### TESTO FORNITO

Storia della bicicletta

Notizie tratte da: Giò Pozzo, Adriano Maccarana, La macchina perfetta, Il Saggiatore 2010.

Rif. Biblioteca sch. n.215406 - 1393204
Rif. Libro in gocce n. 1399534

Prezzi di biciclette agli inizi del Novecento: una Imperial Triumph No. 17 fabbricata in Inghilterra costava 575 lire; una Frera, italiana, 300 lire; modelli italiani senza parafanghi e con un solo freno anteriore, poco meno di 200 lire. Chi voleva spendere ancor meno, comprava i pezzi e se li faceva montare da un artigiano (o li assemblava da sé): bastavano 100-120 lire. (p.14)

Stipendi agli inizi del Novecento: una lira al giorno per l’operaio dell’industria tessile, quattro per quello dell’industria poligrafica. I braccianti agricoli guadagnavano la metà degli operai. (p.14)

Nel 1909 in Italia giravano 500.000 biciclette. (p.14)

Chi aveva una bici all’inizio del Novecento pagava una tassa di registro annuale da 10 lire. (p. 14)

Luigi “El Luisin” Ganna, vincitore del Giro d’Italia 1909, muratore e poi costruttore di biciclette. Dopo la vittoria, al cronista che gli chiedeva cosa provasse: «Me brüsa tanto el cü!». (p. 14)

### DATI FORNITI

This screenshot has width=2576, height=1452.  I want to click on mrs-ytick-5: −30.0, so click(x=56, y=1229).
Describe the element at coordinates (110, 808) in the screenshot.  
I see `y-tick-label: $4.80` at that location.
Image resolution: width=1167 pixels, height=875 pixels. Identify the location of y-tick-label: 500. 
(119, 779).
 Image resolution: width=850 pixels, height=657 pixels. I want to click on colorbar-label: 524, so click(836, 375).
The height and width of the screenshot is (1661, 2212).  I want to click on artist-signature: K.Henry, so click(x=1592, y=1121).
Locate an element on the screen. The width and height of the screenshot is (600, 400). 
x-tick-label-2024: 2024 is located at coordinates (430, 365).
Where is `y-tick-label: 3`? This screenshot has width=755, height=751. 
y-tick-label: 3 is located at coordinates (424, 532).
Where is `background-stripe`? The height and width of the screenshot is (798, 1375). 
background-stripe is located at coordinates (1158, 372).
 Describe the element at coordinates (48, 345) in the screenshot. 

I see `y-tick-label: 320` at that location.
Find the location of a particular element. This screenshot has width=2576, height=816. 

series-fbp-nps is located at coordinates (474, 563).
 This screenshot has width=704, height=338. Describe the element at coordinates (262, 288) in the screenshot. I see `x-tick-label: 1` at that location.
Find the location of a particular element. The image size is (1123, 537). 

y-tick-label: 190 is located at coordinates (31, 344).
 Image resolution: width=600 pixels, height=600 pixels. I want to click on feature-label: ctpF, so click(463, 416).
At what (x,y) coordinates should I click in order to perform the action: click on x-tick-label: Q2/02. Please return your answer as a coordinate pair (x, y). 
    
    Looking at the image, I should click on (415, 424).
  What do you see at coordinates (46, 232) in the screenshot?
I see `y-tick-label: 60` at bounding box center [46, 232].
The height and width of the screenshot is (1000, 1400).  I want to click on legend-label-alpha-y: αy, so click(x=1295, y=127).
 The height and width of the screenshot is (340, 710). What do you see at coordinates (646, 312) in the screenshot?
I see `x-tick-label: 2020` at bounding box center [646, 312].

### ESERCIZI
**1)** Secondo il testo sulla storia della bicicletta, quante biciclette giravano in Italia nel 1909?
**2)** Per favore, riprendi il testo sulla storia della bicicletta dopo l'ultima frase e portalo avanti.
Le voci qui non servono a nulla.

### RISPOSTE
**1)** 500.000.

**2)**
Premio vinto da Ganna al Giro: 5.325 lire (con cui mise in piedi una fabbrica di bici e motocicli). (p.15)

La R Super Bianchi del 1925, poi chiamata Impero, coperta da brevetti in Italia, Francia, Inghilterra e Belgio, costava 1.250 lire (per acquistare quella da corsa Giro d’Italia ne bastavano 775 e si aveva in regalo anche una maglia di lana bianca e celeste). (p.16)

Un uomo di 80 chili che cammina in pianura consuma 72 calorie al chilometro. Se pedala, 20. (p. 17)

Materiali con cui si fanno i telai delle bici: acciaio (lega di ferro e carbonio, resistente ma soggetto a corrosione), alluminio (leggero ma meno resistente alle vibrazioni), carbonio (resistente e leggero ma poco duraturo), titanio (leggero, resistente, refrattario alla corrosione ma costoso). Ci sono anche: legno, resine varie, magnesio, bambù. (p.21)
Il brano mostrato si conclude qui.